Thousands of firms reported "immoral" hikes in their bills at a time when they are still struggling against an uncertain economic climate. In the most extreme cases, some saw bills jump by more than 200 per cent.

Enterprise groups believe that record numbers of firms contested their bills before last month's appeals deadline although official figures are not yet available.

The SCC is pressing the Scottish Government to reintroduce a scheme that sets a cap on increases in any one year.
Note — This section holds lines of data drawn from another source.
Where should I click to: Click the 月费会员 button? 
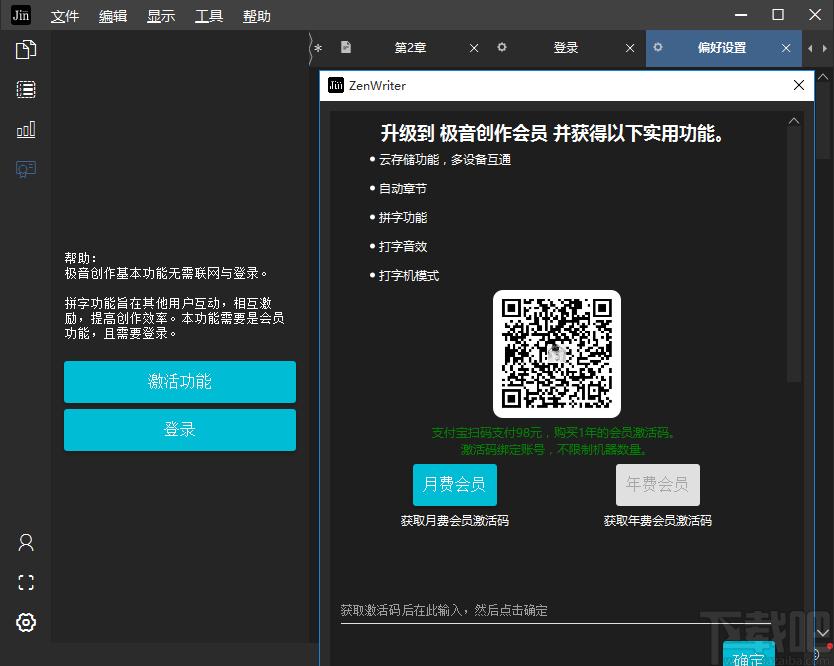click(x=454, y=484)
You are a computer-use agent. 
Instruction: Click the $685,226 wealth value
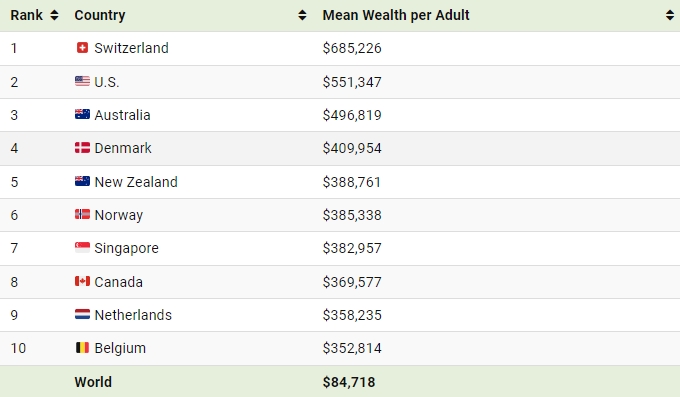(352, 48)

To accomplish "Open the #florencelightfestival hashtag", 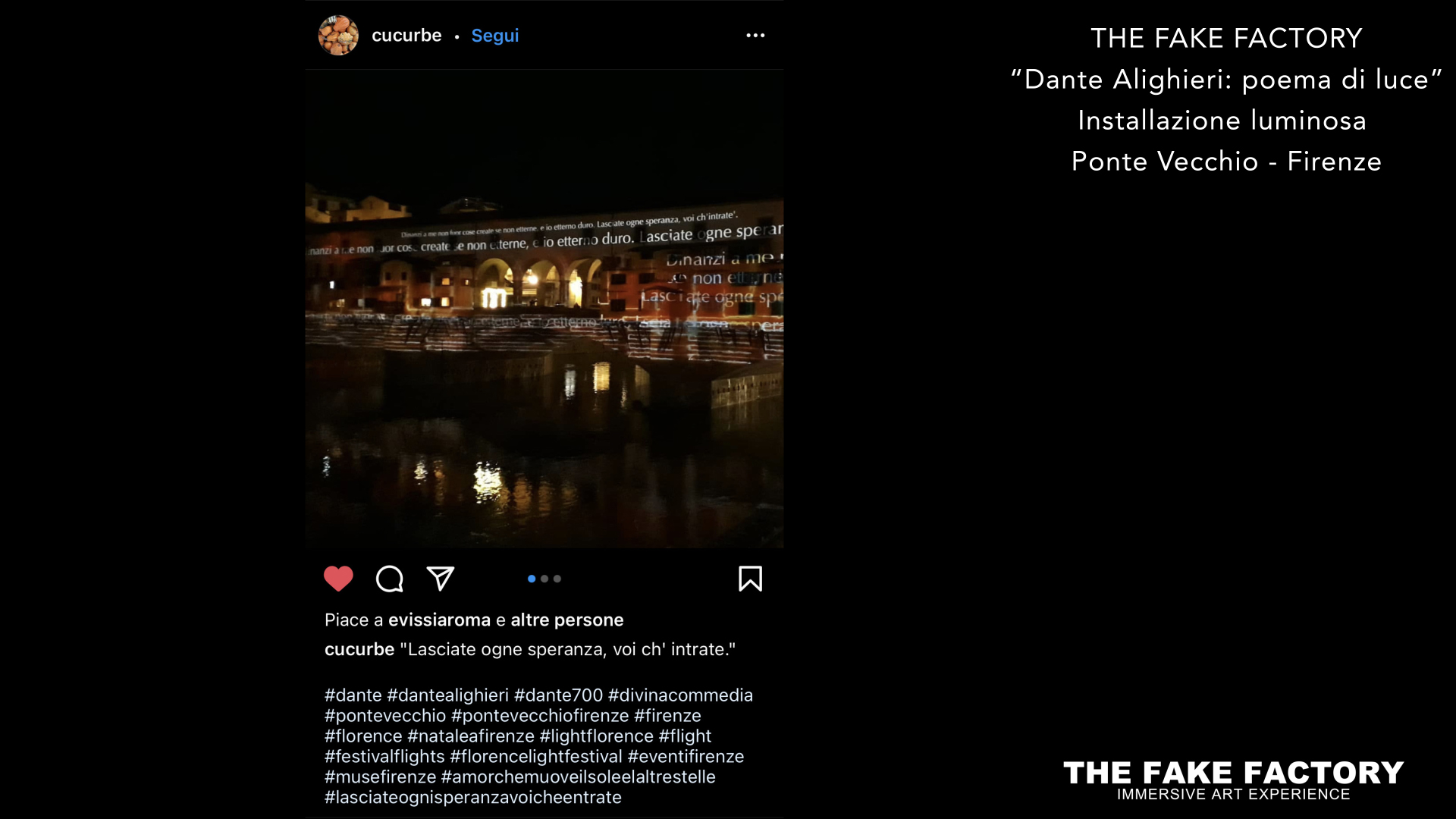I will [536, 756].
It claims firms south of the Border, where so-called "transitional relief" still exists, are being given an unfair advantage over their competitors in Scotland who have suddenly had to shoulder dramatic rises in their outgoings.

Ms Cameron said: "It has taken the Scottish Government eight months to finally admit that, as a result of its axing of transitional relief, Scottish businesses are this year paying more than 150m in additional business rates into government coffers.

"Far from making Scottish businesses better off, it is now clear that the government's decision to remove transitional relief is damaging the competitiveness of our economy."

Graham Birse, deputy chief executive of the Edinburgh Chamber of Commerce accused the government of purposely using the indirect tax to help balance its books as it prepares for some of the most cut-throat public spending cuts in decades.

"This figure exposes what we suspected all along that this isn't about smoothing the way for vulnerable businesses but it's about increasing the tax take."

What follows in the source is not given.